Of all the coverage of the Penn State meltdown I’ve watched in this last week of madness — and I’ve honestly tried to watch as little possible; the story is so profoundly depressing that it damages one’s soul just to think about it — the thing that keeps sticking with me is an interview Rick Pizzo of the Big Ten Network did with Joe McIntyre, a student who covers football for the Penn State Daily Collegian. In the wake of all the shockingly ill-considered student protests, McIntyre was the stand-in for The Student Body, a representative to an outside adult world wondering what in the hell is wrong with you kids? McIntyre played the part perfectly, earnest explaining that students were upset that Joe Paterno was fired via telephone call, that the football team was trying to win a Big Ten championship and this was a distraction, that Paterno should be able to go out “on his own terms” and all sorts of other things that absolutely didn’t matter a goddamned bit. This is a good kid who just wants to be at Penn State and write about football and party and have fun, and he has probably wanted to do all those things since he first learned what any of them were. All that has been blown up in four days. He wasn’t ready to say goodbye to it, and no one else was either.
Penn State played its first football game without Joe Paterno on the sidelines in 62 years today, and the final score was so insignificant it’s not even worth mentioning here. Today was the ending of six decades of a social structure so insular, so close-knit, that everyone inside it felt protected enough that they never realized no one was. Penn State will have more football games, and a new coach, and new players, but it’ll never be like it was again. That’s what today’s game was about; it was a gathering of public mourning.

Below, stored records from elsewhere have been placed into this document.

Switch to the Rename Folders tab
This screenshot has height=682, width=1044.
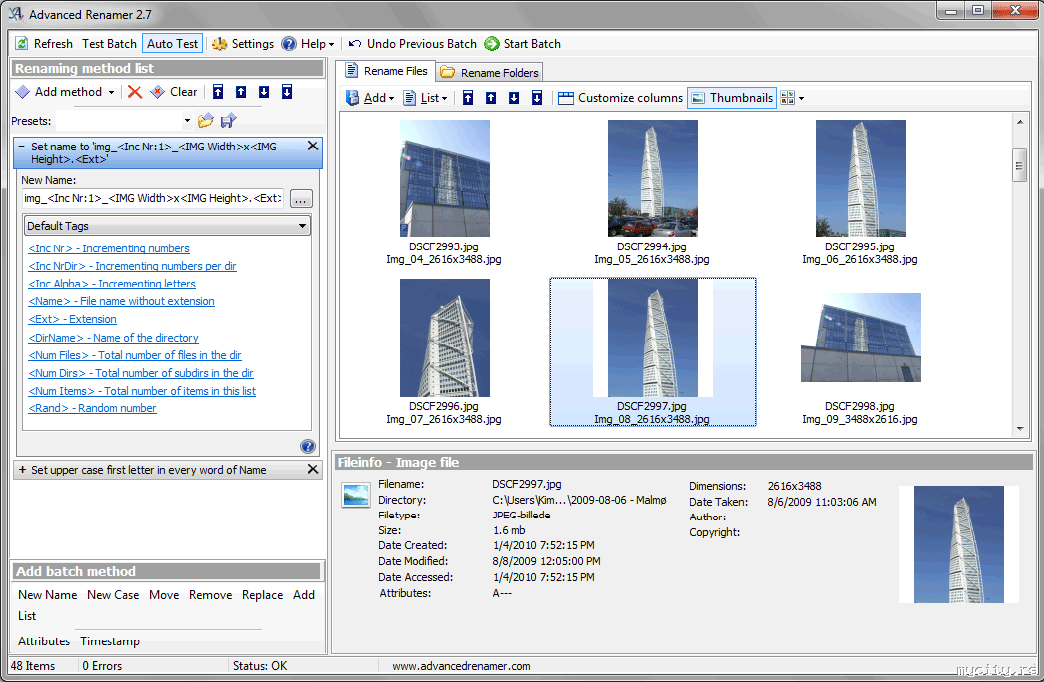[490, 72]
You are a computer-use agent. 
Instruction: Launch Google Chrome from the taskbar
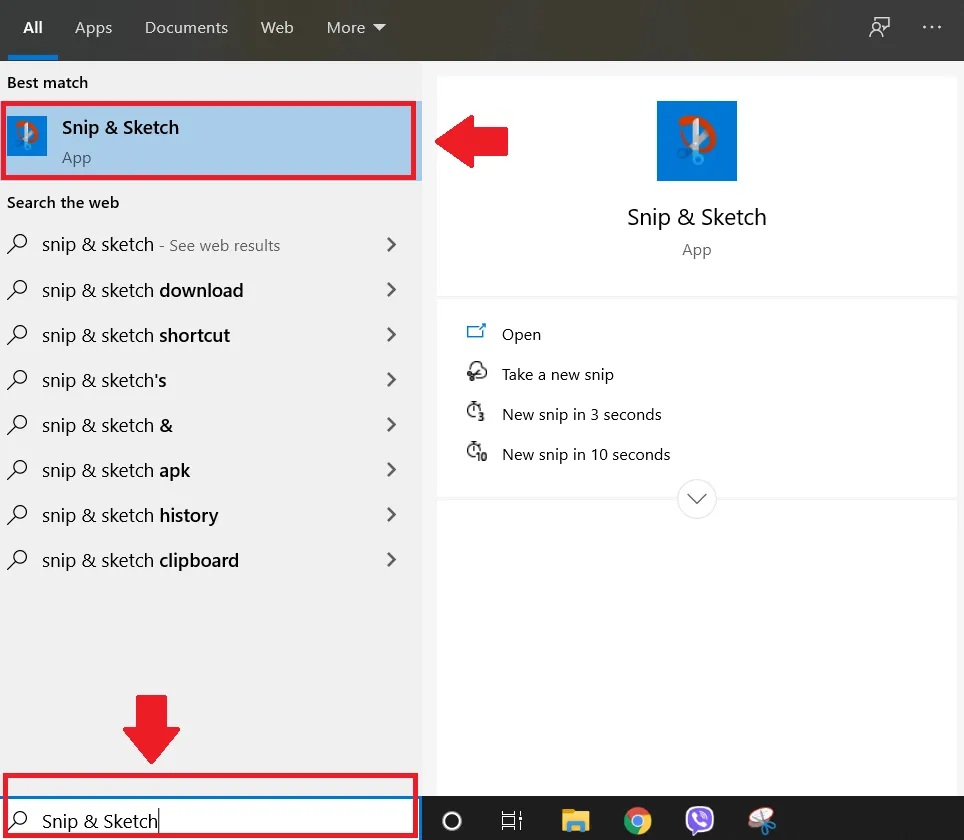click(x=637, y=822)
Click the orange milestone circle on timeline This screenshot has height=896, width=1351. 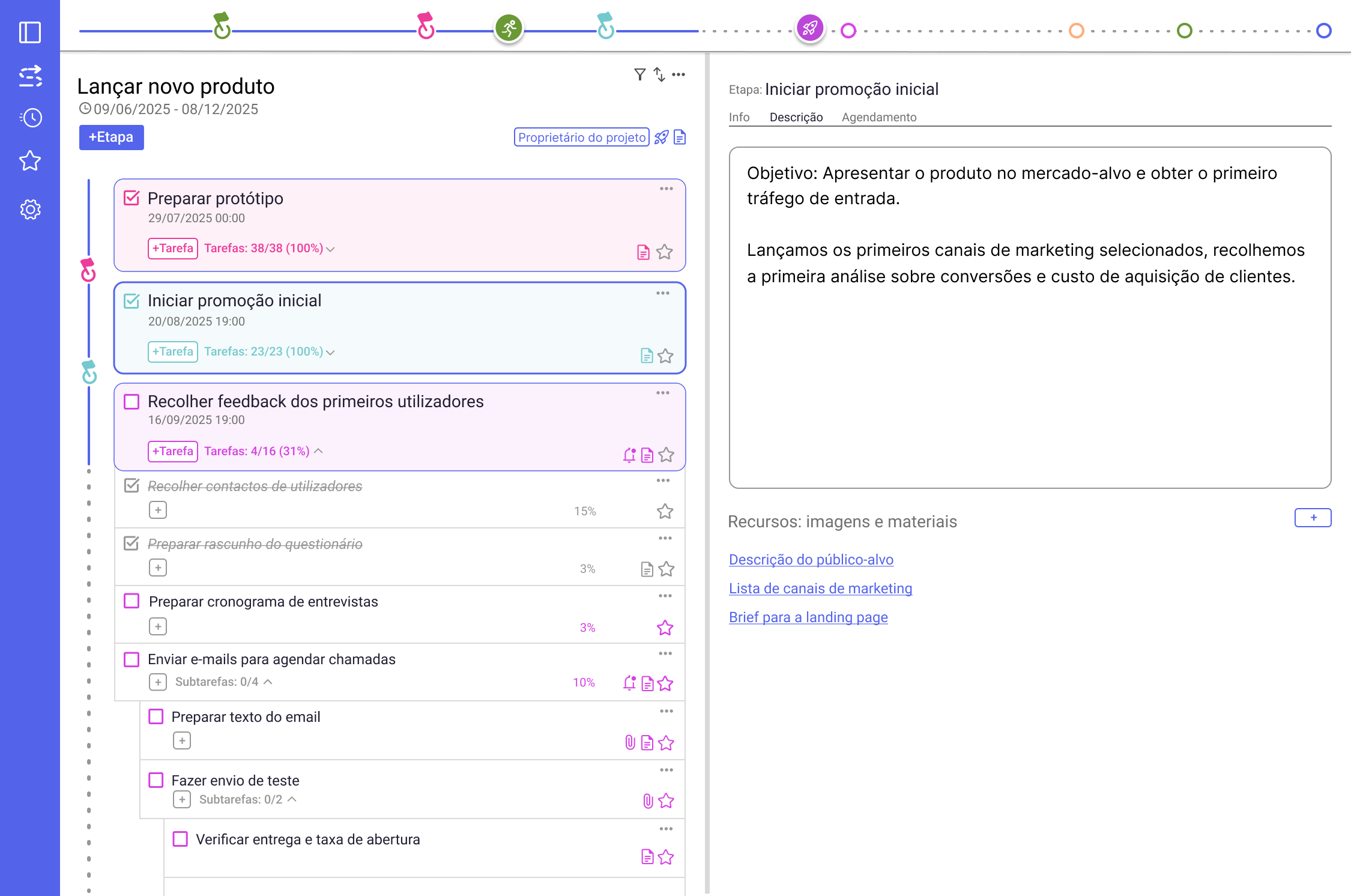1076,30
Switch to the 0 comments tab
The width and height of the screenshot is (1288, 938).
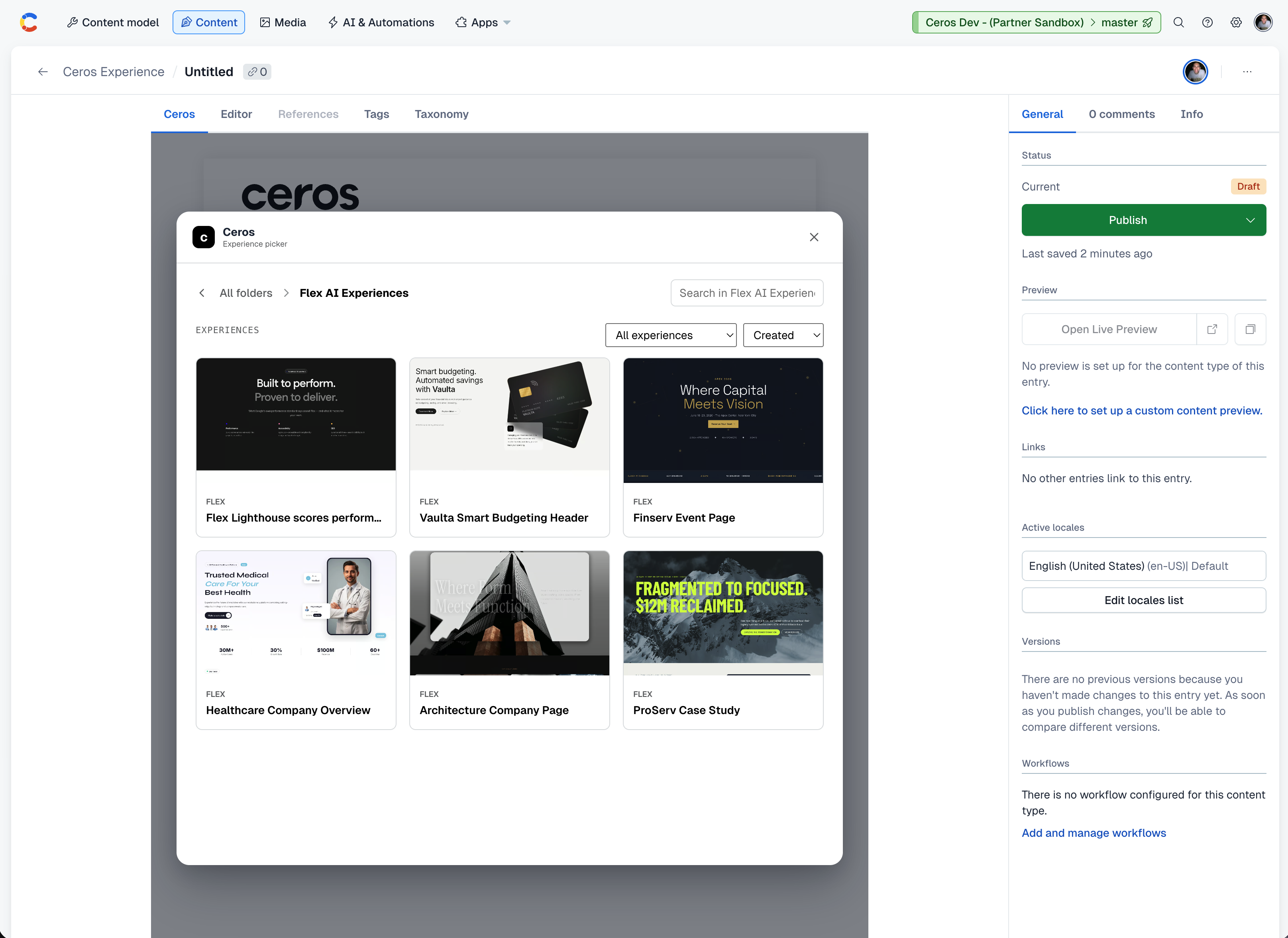1121,114
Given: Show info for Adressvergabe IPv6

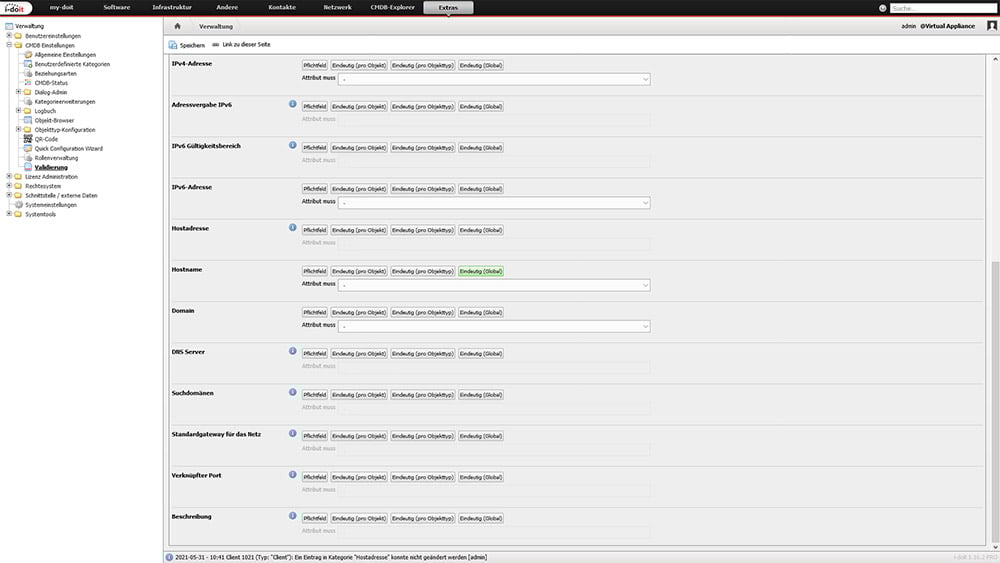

In a way, it reminded me a little of the regular church gatherings writer Dave Cullen wrote about in his book Columbine that took place in the weeks after the shootings. People just wanted to go someplace that was familiar, that was safe, that made some sense. In suburban Denver, that was church; in Happy Valley, it was Beaver Stadium. A little has been made of a protestor outside the stadium with signs saying, “The kids are what this is all about. Not wins or losses. Put the kids first. Don’t be fooled. They all knew. Tom Bradley and all must go,” and of course he is right, and of course the (few) people who accosted him were wrong. All that will be settled, and those at fault will be punished, even if none of them could possibly be as punished as we all want them to be, as they probably should be.
But today was not about that. Today was about saying goodbye. Not to Joe Paterno, not to the seniors playing their last game at home, not to a football program that had grown too powerful. It was about saying goodbye to a whole way of life, a whole organizing social structure for hundreds of thousands of people who thought they were on the good side of the planet … and weren’t. Michael Weinreb’s writing about growing up Penn State at Grantland has been particularly wrenching all week. As he put it:
[Friends of Weinreb’s who moved to Happy Valley from NYC] did so because they couldn’t afford to raise children in Manhattan, but they also did it because he couldn’t imagine a safer place to raise their kids than a little town in a valley situated three hours from everywhere. I don’t know what it feels like to grow up there now. I want these things to disappear from my consciousness, but they won’t. The place where I grew up is gone, and it’s not coming back.
Football didn’t mean anything today, the game didn’t mean anything today, Joe Paterno didn’t even mean anything today. This was about the culture of Penn State, the fans and alums and, yes, staff, who have grown up, now clearly unwisely, with that as the central organizing principle of their lives. This was about them saying goodbye. It’s gone, and it’s not coming back.